Por: Pietra Iris de Lucca
O setor de alimentação fora do lar segue como um dos mais dinâmicos da economia brasileira, mas também um dos mais desafiadores. Apesar do crescimento constante na abertura de novos estabelecimentos, uma realidade persiste: o alto índice de fechamento de restaurantes nos primeiros anos de operação. Especialistas apontam que, na maioria dos casos, o problema não está no produto ou na localização, mas sim na gestão.
Historicamente, muitos empreendedores ingressam no segmento movidos pela paixão pela gastronomia, mas sem preparo técnico para lidar com os desafios operacionais do negócio. Esse cenário de gestão amadora, caracterizado pela ausência de controle financeiro e decisões baseadas apenas na intuição, ainda é uma das principais causas de insucesso no setor.
A falta de controle de indicadores essenciais, como o custo de mercadoria vendida (CMV), desperdícios operacionais e gestão de estoque, compromete diretamente a lucratividade. Não é incomum encontrar restaurantes com bom fluxo de clientes e faturamento elevado, mas que operam com margens reduzidas ou até prejuízo, resultado de uma estrutura desorganizada, afirma Gustavo Roncetti da Costa, empresário e consultor em gestão operacional no setor de alimentação.
É nesse cenário que profissionais especializados ganham protagonismo, pois diante desse contexto, cresce a necessidade de profissionalização da gestão no food service. Mais do que uma tendência, trata-se de um movimento essencial para a sustentabilidade do setor. A adoção de práticas estruturadas, baseadas em processos bem definidos, controle de custos e análise de indicadores, tem se mostrado um divisor de águas entre operações que prosperam e aquelas que encerram atividades precocemente.
Gustavo Roncetti da Costa, vem se destacando pela aplicação prática de metodologias voltadas à eficiência e à performance financeira.
Com experiência consolidada na gestão de restaurantes e franquias, Gustavo construiu uma trajetória marcada por resultados concretos. À frente de uma unidade da rede Johnny Rockets, em Vitória (ES), liderou a operação que foi reconhecida como “Loja do Ano” entre mais de 50 unidades no Brasil, um indicativo direto da eficiência operacional e da consistência nos resultados.

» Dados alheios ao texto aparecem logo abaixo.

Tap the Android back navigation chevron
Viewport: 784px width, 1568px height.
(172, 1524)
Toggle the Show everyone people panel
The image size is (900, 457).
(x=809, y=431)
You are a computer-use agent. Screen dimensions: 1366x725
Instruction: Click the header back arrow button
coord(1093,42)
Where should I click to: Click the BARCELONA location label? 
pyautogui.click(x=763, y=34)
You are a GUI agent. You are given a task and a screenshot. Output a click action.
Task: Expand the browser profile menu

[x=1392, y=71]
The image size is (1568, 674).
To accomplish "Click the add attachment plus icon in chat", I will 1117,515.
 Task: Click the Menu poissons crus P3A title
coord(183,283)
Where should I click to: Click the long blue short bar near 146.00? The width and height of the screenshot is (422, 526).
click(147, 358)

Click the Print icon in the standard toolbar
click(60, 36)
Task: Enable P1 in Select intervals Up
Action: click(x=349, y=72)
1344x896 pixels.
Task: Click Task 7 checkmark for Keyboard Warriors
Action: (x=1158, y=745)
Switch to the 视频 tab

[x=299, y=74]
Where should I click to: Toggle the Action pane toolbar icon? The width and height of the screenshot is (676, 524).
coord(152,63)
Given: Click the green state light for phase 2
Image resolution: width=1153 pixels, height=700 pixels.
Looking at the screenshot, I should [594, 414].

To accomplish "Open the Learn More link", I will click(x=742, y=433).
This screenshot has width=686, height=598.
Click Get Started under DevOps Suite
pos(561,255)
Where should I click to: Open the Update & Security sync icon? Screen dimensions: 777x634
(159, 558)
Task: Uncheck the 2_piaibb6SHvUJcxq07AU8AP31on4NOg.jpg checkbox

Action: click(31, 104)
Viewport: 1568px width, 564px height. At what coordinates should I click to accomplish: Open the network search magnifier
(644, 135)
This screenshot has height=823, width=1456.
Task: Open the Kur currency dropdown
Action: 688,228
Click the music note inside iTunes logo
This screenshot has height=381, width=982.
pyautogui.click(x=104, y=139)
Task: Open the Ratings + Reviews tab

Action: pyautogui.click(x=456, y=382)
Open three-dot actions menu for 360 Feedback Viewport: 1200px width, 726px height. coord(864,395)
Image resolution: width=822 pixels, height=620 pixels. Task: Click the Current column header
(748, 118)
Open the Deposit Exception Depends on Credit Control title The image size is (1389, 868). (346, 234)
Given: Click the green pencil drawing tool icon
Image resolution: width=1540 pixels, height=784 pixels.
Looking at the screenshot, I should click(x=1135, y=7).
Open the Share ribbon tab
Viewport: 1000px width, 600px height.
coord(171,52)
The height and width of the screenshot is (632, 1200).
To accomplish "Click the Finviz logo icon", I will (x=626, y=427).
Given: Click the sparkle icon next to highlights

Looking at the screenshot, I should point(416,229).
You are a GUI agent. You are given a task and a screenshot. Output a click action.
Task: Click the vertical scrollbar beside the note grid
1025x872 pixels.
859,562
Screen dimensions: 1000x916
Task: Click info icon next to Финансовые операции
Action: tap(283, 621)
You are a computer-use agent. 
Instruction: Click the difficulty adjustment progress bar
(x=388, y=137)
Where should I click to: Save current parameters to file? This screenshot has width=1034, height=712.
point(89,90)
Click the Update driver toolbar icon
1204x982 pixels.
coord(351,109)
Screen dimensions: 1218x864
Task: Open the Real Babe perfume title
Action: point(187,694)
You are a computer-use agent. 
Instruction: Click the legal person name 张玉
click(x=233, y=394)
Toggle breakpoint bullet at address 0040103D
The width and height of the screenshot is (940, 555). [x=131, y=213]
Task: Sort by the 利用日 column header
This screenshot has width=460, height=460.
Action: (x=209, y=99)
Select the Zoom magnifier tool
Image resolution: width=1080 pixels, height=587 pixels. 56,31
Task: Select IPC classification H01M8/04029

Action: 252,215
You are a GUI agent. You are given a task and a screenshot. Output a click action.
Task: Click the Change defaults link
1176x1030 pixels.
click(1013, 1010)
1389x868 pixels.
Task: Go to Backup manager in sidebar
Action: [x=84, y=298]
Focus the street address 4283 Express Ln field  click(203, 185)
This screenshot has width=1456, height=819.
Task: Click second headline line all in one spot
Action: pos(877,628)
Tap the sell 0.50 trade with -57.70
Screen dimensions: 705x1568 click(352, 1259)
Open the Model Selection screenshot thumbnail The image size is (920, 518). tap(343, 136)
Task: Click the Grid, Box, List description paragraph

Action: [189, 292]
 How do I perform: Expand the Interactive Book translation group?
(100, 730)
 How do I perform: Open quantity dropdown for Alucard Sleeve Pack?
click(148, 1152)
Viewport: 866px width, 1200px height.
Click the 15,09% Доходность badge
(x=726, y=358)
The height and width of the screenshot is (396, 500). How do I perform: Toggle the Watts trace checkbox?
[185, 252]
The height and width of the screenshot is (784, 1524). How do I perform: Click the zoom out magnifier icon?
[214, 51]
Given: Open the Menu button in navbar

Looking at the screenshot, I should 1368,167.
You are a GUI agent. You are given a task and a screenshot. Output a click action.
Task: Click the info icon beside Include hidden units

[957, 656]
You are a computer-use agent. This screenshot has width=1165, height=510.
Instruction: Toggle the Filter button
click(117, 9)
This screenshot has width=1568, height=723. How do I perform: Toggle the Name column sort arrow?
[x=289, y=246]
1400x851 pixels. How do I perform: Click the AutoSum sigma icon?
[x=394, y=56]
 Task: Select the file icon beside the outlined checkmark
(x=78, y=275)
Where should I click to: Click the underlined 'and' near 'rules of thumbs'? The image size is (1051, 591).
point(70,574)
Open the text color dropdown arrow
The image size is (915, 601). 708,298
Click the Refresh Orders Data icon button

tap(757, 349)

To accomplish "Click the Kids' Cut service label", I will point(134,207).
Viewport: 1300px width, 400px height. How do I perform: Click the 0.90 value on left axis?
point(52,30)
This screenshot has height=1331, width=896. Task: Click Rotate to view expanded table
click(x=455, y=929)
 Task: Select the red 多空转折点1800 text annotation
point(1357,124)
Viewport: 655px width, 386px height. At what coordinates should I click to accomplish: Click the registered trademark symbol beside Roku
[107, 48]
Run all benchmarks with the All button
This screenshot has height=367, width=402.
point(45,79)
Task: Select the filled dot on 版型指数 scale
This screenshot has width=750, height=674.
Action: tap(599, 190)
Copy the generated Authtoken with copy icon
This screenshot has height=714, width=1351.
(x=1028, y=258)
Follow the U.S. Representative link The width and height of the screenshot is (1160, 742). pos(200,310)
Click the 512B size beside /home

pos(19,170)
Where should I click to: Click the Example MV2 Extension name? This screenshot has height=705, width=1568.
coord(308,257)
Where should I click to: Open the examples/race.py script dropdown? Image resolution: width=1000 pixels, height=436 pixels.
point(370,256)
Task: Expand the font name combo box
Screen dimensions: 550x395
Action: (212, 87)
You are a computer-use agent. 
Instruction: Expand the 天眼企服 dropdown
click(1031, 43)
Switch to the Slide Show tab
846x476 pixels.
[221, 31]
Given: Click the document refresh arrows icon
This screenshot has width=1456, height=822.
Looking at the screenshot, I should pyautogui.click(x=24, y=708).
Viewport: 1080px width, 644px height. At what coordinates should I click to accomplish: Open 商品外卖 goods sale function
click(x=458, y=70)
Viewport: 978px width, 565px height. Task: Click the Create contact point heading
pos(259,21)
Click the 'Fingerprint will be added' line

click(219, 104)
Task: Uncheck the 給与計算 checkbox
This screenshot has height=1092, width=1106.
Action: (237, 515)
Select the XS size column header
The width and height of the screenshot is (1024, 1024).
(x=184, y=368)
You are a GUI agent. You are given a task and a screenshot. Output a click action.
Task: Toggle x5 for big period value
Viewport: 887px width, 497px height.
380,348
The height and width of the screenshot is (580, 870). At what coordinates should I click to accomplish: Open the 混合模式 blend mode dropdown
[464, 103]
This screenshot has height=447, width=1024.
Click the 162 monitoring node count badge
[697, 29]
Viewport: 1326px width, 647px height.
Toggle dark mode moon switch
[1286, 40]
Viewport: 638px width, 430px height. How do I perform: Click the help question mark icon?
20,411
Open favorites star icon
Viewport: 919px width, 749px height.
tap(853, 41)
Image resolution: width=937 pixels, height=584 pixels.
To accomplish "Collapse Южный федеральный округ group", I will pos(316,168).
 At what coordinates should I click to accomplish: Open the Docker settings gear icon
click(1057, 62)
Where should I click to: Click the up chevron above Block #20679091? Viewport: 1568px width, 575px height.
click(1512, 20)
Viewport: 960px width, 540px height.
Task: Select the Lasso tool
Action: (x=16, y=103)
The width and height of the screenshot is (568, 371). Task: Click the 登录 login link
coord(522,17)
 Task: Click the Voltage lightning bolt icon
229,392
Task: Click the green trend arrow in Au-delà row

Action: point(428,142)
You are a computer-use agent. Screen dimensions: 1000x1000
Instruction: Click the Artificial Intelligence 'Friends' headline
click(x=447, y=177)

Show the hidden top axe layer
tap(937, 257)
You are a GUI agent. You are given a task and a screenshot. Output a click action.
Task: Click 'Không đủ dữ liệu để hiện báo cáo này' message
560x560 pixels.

Sua atuação vai além da gestão própria. Como consultor, tem trabalhado na reestruturação de operações gastronômicas, implementando sistemas de controle de estoque, redução de desperdícios e padronização de processos. Esses ajustes, muitas vezes invisíveis ao consumidor, são determinantes para o aumento da lucratividade e da previsibilidade financeira dos negócios.
Entre os principais diferenciais de sua abordagem está a aplicação prática de metodologias reconhecidas, como organização de estoque baseada em FIFO (first in, first out), uso de ferramentas de qualidade como 5S e controle rigoroso de indicadores operacionais. A combinação dessas práticas permite não apenas corrigir falhas, mas estruturar modelos de gestão replicáveis, fundamentais para operações que desejam crescer de forma sustentável.
Os resultados de uma gestão profissionalizada são concretos e mensuráveis. Restaurantes que adotam controle rigoroso de estoque e CMV conseguem reduzir desperdícios de forma significativa, aumentando suas margens de lucro sem necessidade de elevar preços. A padronização de processos garante consistência na entrega dos produtos, melhora a experiência do cliente e fortalece a reputação da marca. Além disso, operações organizadas conseguem reduzir custos com pessoal ao otimizar escalas e funções, ao mesmo tempo em que aumentam a produtividade da equipe. Em muitos casos, a implementação dessas práticas resulta em crescimento de faturamento aliado à melhora da rentabilidade, algo raro em operações geridas de forma intuitiva.
Outro ponto relevante é o impacto direto na cultura organizacional. A padronização de processos e o treinamento de equipes contribuem para reduzir a rotatividade, um dos grandes desafios do setor, além de garantir consistência na entrega ao cliente.
A profissionalização da gestão no setor de alimentação não apenas melhora os resultados individuais das empresas, mas também eleva o padrão do mercado como um todo. Ao disseminar boas práticas e fomentar uma cultura de eficiência, profissionais como Gustavo contribuem para a consolidação de um setor mais estruturado, competitivo e sustentável.
Em um ambiente cada vez mais desafiador, a sobrevivência e o crescimento no food service dependem menos da intuição e mais da gestão estratégica. O futuro do setor passa, inevitavelmente, pela profissionalização e pela capacidade de transformar operação em resultado.